IL SISMOLOGO CONDANNATO CON LA GRANDI RISCHI: ''BISOGNA COSTRUIRE BENE''

TERREMOTO: BOSCHI, ”RISCHIO RESTA ALTO, L’ABRUZZO IL PIU’ PERICOLOSO IN EUROPA”

Autore dell'articolo: Alberto Orsini

11 Ottobre 2014 08:32

L’AQUILA – “La pericolosità sismica qui dell’Aquila oggi è la stessa del 5 aprile 2009, non è cambiato niente” perciò “bisogna costruire bene”.

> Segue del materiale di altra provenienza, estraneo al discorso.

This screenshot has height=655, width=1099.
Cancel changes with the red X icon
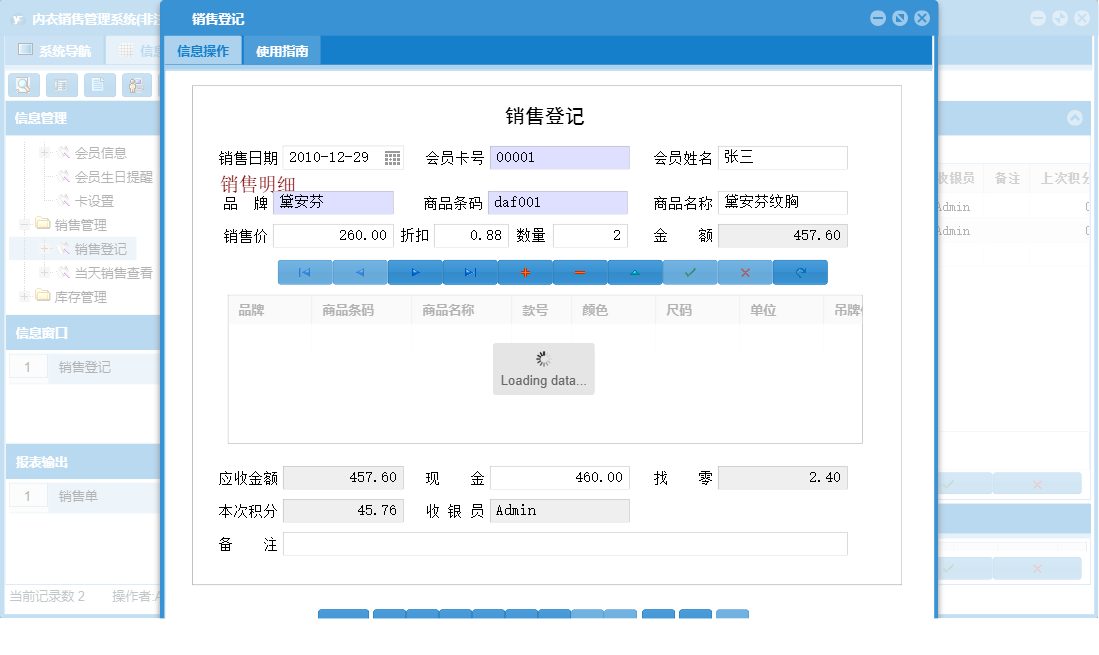[x=745, y=271]
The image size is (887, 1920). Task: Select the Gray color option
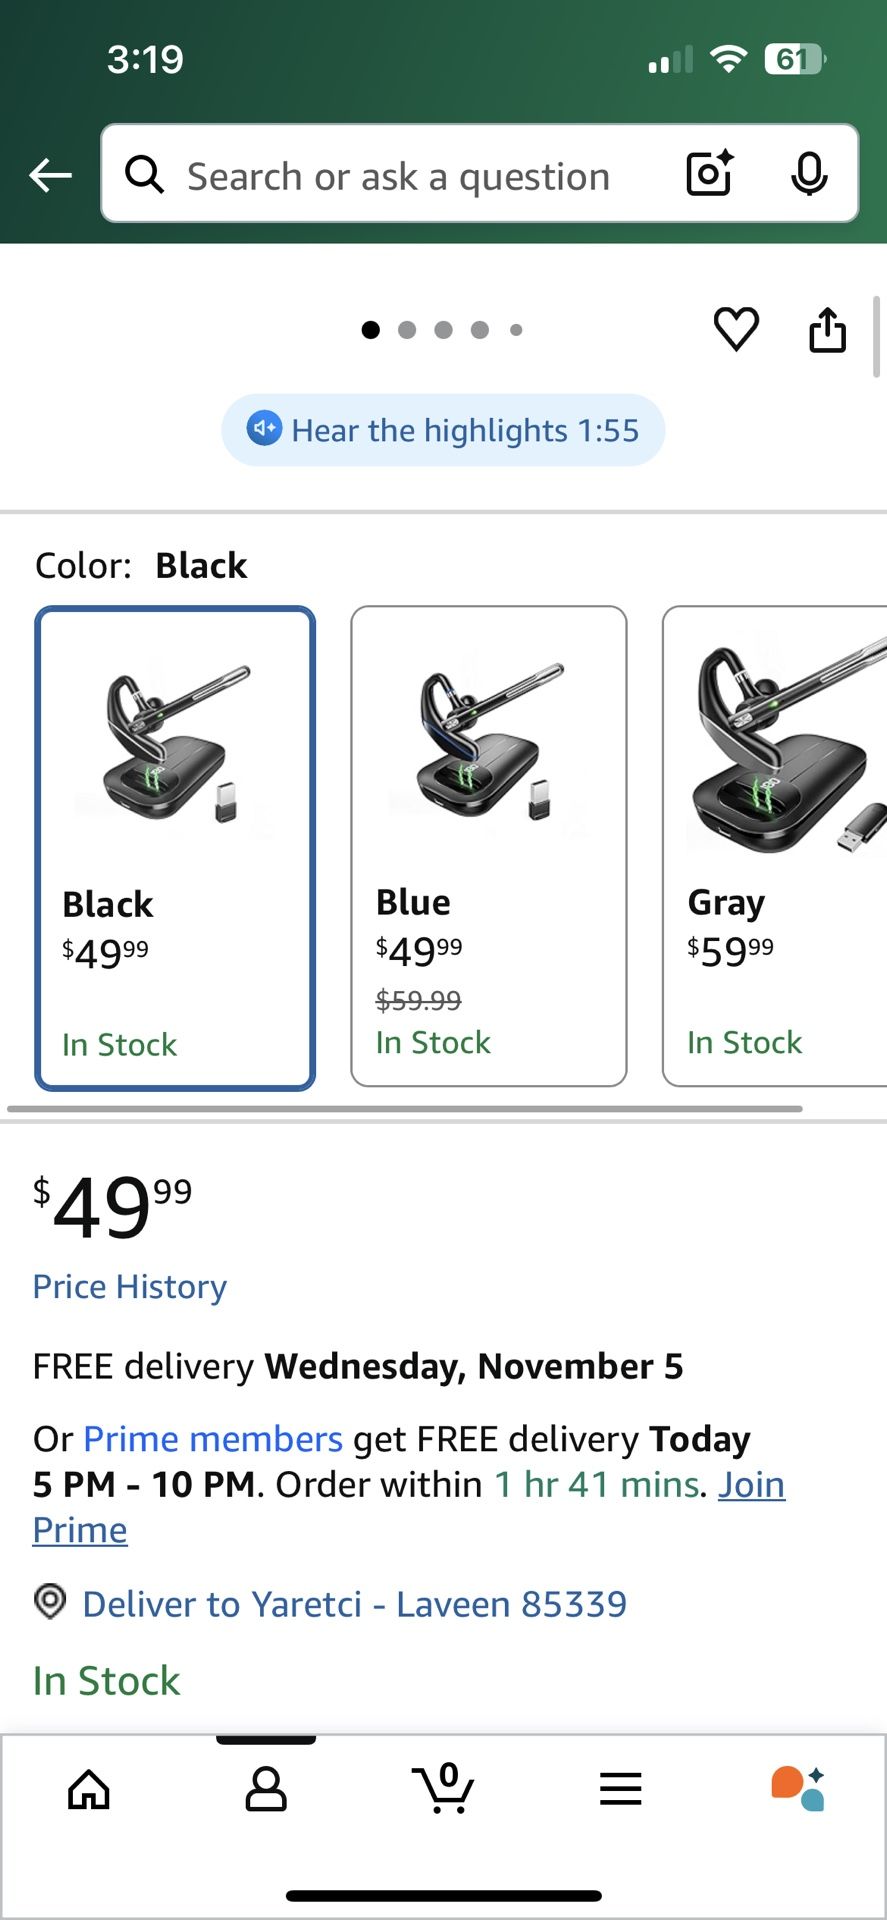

L’occasione è forse la peggiore possibile, l’udienza di ieri del processo di Appello alla commissione Grandi rischi, che lo vede già condannato in primo grado per aver rassicurato sottovalutando il rischio sismico, ma al termine dei lavori in aula Enzo Boschi, sismologo di fama mondiale, già presidente dell’Istituto nazionale di geofisica e vulcanologia, mette in guardia, ora sì, la popolazione abruzzese.

“Una cosa è prevedere il singolo terremoto, che non si prevede – ricorda Boschi – un’altra cosa è sapere che questa è la zona più pericolosa che abbiamo in Europa, in tutta l’area del Mediterraneo”.

Più della Calabria, più della Sicilia dove, ricorda il prof, “ci sono terremoti forti, ma sono rarissimi, mentre qui sono più frequenti”.






Boschi è al corrente che “stanno per cominciare le celebrazioni del sisma del 1915 ad Avezzano, io lo impedirei per legge di celebrare i terremoti. C’è da celebrare quando si costruiscono bene le case – aggiunge poi – Tanto c’è solo una maniera per difendersi dai terremoti, costruire bene”.

Per evitare allarmi, comunque, l’ex presidente Ingv specifica anche che “la pericolosità è una cosa, poi quando avviene un terremoto non lo sappiamo”.

E poi, sulla sua posizione al processo. “Insieme ai miei colleghi ho passato la vita a dire che l’Abruzzo è la regione a più alta pericolosità sismica d’Europa, poi un giorno vengo qui all’Aquila a dire state a casa, tranquilli? Più che processarmi e condannarmi dovrebbero ricoverarmi”, conclude.